All her life, Lark Brossard felt invisible, overshadowed by the people around her: first by her temperamental mother; then by her sister, Robin, a brilliant pianist as wild as the animals she loves; and finally by Lawrence Wheelock, a filmmaker who is both Lark’s employer and her occasional lover. When Wheelock denies her what she longs for most — a child — Lark is forced to re-examine a life marked by unrealized ambitions and thwarted desires. As she takes charge of her destiny, Lark comes to rely on Robin in ways she never could have imagined.

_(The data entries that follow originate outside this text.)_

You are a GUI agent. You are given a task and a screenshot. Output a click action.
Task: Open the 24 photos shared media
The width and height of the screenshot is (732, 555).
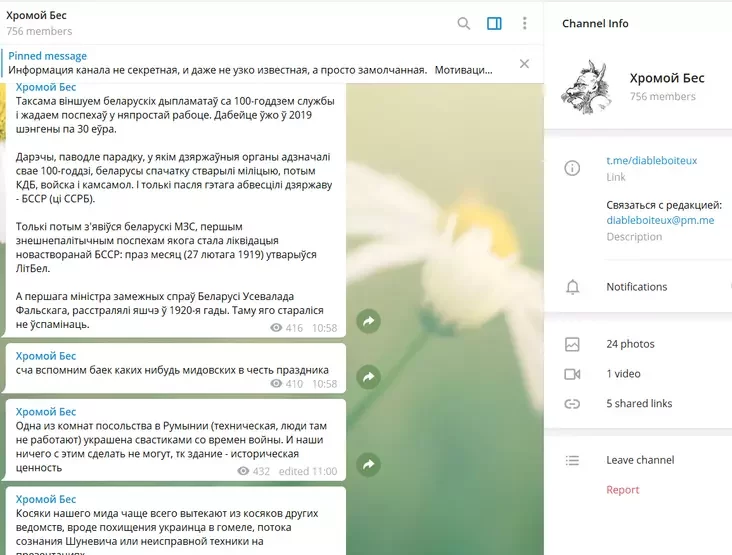(630, 344)
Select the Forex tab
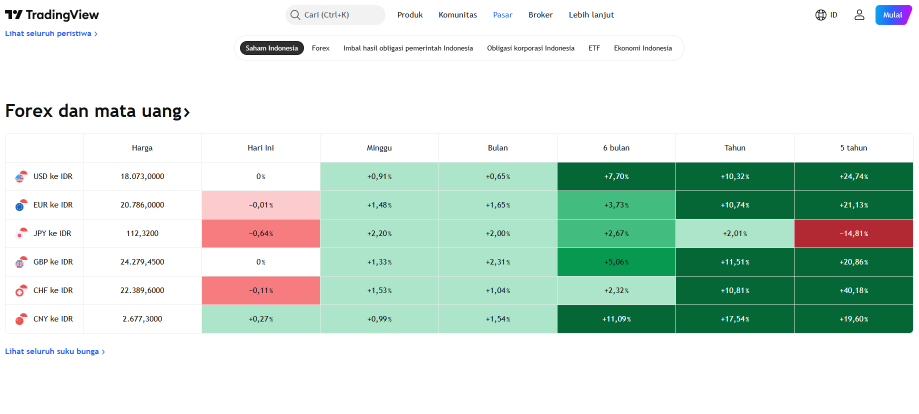The image size is (919, 414). pos(321,48)
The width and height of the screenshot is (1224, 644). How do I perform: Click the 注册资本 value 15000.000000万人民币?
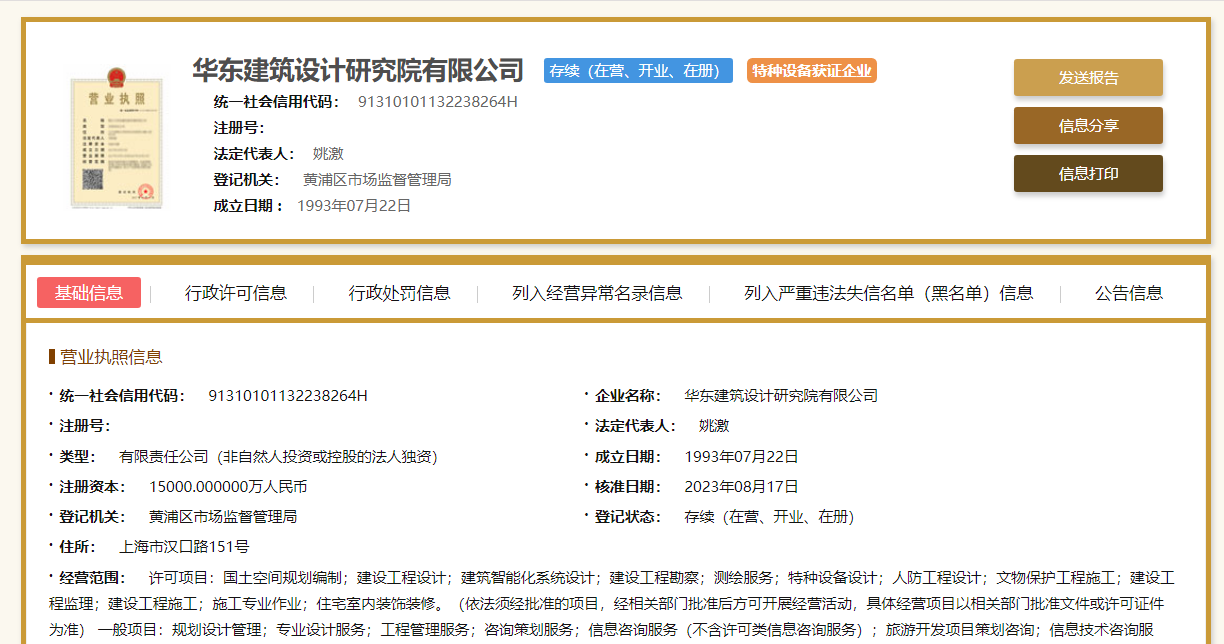[x=228, y=487]
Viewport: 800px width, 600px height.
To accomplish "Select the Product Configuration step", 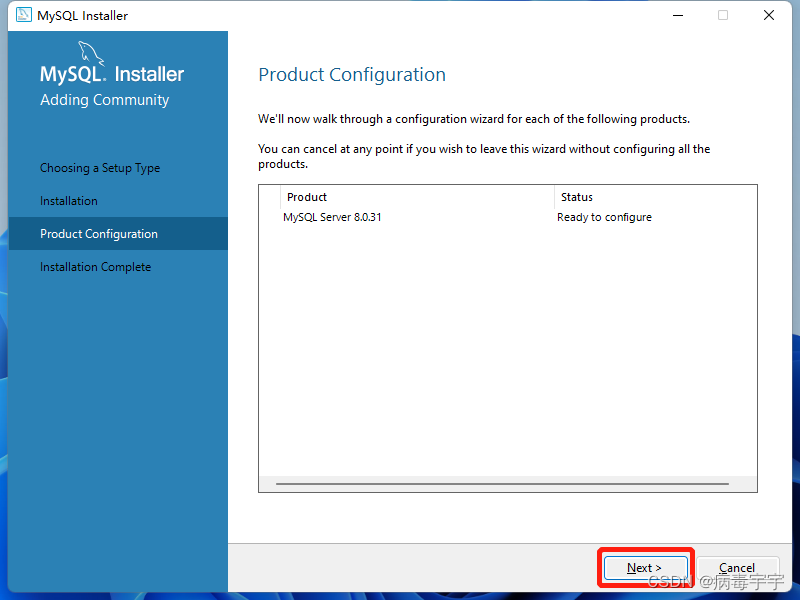I will [x=98, y=233].
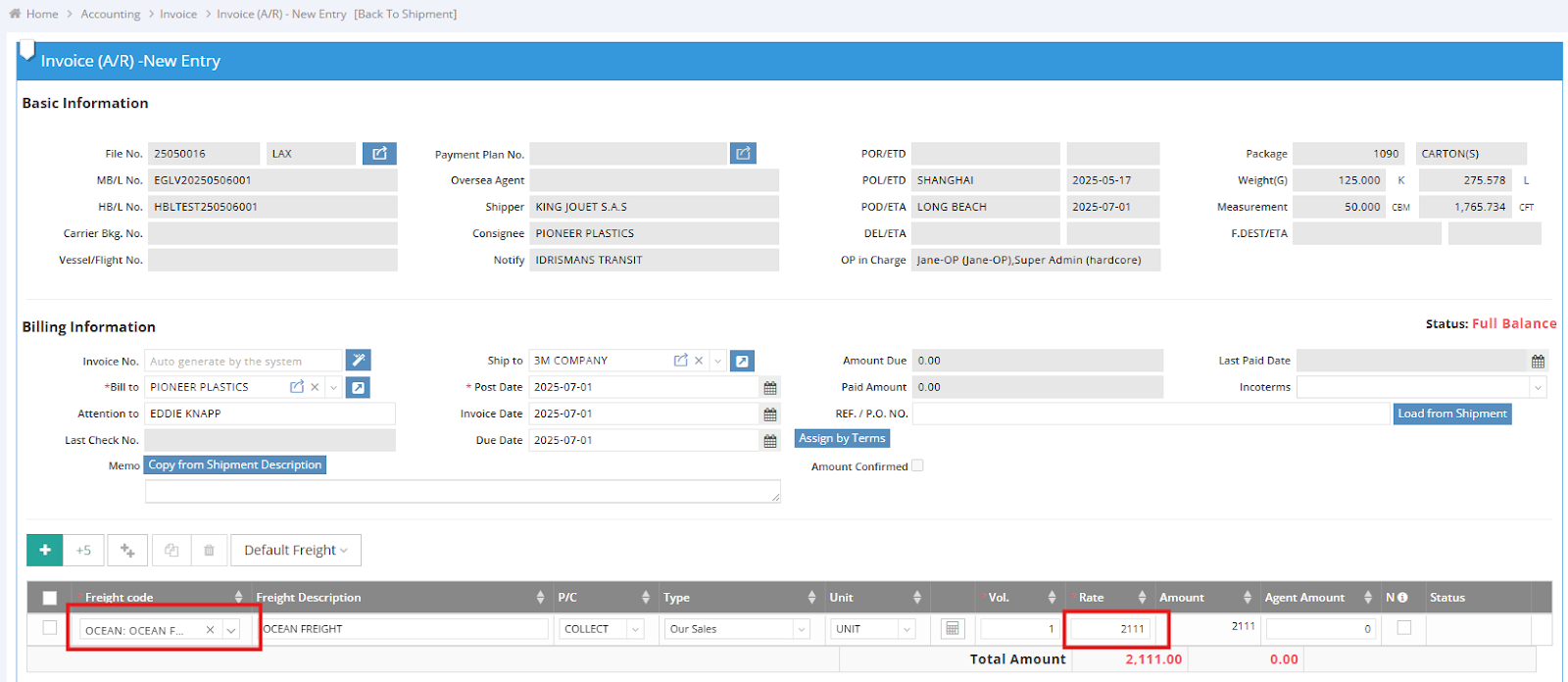
Task: Click Copy from Shipment Description button
Action: [234, 464]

In this meditation on motherhood, sisterhood, desire, and self-knowledge, Alix Ohlin traces the rich and complex path towards fulfillment as an artist and as a human being.
Reviews
With supreme confidence, Ohlin’s quicksilver prose and brilliant characterization at once seize and pull the reader into the wide-ranging and complex world of half-sisters Robin and Lark as they struggle with questions of identity, the slow burn of mental illness, and the need to leave your mark on the world. Her characters are as complex and real as your own dearest loved ones. Dual Citizens is a compulsively readable novel about family, sisterhood, and those uncontrollable forces that drive and haunt us.
- Rogers Writers’Trust Fiction Prize Jury Citation
If storytellers seduce not just with the tale but how they tell it, then Ohlin is exemplary.
- Toronto Star
Ohlin’s prose and insight are luminous … As with her prior novel, Inside, Ohlin is adroit at articulating her characters’ internal dialogues, and it becomes apparent to the reader as it does to both women that they are at their most harmonious when connected to each other.
- Shelf Awareness
Alix Ohlin’s gorgeously understated writing brings her characters to vivid, brilliant life, especially fiercely loyal and socially awkward Lark, who felt like someone we’d love to be friends with.
- Apple Books Canada
Touching . . . Dual Citizens has a lot in common with Zadie Smith’s Swing Time and Claire Messud’s The Burning Girl.
- Wall Street Journal
Fascinating and unexpected.
- Chatelaine
Evocative … Traces [its] characters over long arcs of time and place with equal amounts grace and wit.
- Vogue
Luminous … Ohlin’s touching, beautifully crafted story traces the unbreakable bond holding the sisters together, even when miles apart, through many changes.